Welcome to the Virtual Psychoanalytic Museum
We invite you to enter the Virtual Psychoanalytic Museum for a new experience of psychoanalytic understanding. You are now a part of our museum community.
I am Nancy R. Goodman, Director of the museum and want to introduce you to the most current exhibit, The Courage to Fight Violence Against Women, curated by Paula L. Ellman. It is a vibrant and heartfelt display of narrative and artwork illustrating the traumas of violence and the resilience of the human spirit to symbolize horrors of rape, femicide, and hatred. These exhibits communicate to our souls and make us all witnesses.

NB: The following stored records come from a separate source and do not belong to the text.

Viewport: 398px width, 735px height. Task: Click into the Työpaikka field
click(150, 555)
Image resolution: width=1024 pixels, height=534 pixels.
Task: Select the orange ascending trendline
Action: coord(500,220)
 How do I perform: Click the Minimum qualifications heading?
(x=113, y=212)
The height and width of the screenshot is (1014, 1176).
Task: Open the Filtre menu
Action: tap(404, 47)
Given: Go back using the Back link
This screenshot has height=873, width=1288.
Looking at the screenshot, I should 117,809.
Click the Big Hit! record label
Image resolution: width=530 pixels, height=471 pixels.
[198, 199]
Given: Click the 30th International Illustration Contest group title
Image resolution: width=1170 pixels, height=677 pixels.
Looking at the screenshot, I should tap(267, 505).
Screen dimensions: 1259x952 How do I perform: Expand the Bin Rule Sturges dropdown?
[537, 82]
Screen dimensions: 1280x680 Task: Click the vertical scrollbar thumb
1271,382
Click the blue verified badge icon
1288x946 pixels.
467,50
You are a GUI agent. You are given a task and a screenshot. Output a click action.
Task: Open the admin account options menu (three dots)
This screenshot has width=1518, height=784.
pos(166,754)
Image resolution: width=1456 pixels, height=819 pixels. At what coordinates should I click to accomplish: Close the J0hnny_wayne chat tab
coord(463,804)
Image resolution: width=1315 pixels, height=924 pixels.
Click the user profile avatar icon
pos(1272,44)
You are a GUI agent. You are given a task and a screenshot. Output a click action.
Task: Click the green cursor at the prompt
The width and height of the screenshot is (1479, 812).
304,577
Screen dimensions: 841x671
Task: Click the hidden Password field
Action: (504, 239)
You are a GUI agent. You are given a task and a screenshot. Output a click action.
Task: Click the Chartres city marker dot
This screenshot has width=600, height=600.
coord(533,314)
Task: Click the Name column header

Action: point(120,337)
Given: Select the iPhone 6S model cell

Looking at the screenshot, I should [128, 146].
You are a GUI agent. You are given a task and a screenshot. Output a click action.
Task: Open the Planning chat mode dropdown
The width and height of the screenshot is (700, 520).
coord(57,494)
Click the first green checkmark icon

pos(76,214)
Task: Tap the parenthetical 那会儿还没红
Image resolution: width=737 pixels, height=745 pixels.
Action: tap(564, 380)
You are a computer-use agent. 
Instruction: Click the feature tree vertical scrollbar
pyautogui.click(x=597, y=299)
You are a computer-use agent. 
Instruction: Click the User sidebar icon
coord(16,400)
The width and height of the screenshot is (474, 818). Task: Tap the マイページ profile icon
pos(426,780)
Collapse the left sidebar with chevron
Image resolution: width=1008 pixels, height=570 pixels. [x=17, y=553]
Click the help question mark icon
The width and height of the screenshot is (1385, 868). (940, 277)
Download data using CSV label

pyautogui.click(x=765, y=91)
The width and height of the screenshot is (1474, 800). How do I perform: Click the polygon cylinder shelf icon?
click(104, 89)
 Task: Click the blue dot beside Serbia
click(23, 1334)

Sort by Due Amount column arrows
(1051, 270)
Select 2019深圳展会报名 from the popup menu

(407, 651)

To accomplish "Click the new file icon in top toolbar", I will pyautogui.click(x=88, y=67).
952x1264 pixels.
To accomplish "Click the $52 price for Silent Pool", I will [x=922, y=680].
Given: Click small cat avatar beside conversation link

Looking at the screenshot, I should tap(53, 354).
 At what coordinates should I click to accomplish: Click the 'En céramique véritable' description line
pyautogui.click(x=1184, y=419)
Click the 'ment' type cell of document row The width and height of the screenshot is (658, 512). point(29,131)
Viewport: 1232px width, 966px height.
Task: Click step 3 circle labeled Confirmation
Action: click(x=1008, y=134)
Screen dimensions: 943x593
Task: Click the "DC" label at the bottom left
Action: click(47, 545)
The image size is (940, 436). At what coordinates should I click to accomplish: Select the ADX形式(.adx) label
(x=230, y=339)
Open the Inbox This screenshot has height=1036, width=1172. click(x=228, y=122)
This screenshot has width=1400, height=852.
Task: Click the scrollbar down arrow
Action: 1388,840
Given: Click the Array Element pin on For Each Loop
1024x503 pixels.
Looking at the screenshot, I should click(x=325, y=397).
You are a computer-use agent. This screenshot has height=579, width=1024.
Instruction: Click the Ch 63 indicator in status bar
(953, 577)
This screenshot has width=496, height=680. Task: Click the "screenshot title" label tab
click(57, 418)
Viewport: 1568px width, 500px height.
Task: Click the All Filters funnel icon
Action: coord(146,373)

For navigating through this exhibit you can follow this link to Dr. Ellman’s introduction and to galleries by Raquel Berman, Janice Lieberman, Rachel Cohen, and Myra Sklarew. Paula Ellman is Overall Chair of the Committee on Women of the International Psychoanalytic Association, is co-editor (with Nancy Goodman) of a book: The Courage to Fight Violence Against Women (Karnac, 2017) which grew out of a two day conference in Washington, DC by the same name. Paula has also curated the Body Gallery that is an exhibit from the opening of the virtual museum.
We began a few years back with four very busy seasons bringing you a wide variety of exhibits that you can see here. Our Grand Opening featured three galleries.
Space and Time curated by Batya Monder with Nancy R. Goodman. Exhibitions are by Nancy R. Goodman, Antonino Ferro, Desy Safan-Gerard, and Batya Monder’s narratives about space and time include contributions from Calvin Settlage, Robert S. Wallerstein, Thomas H. Ogden, & Gerald Fogel.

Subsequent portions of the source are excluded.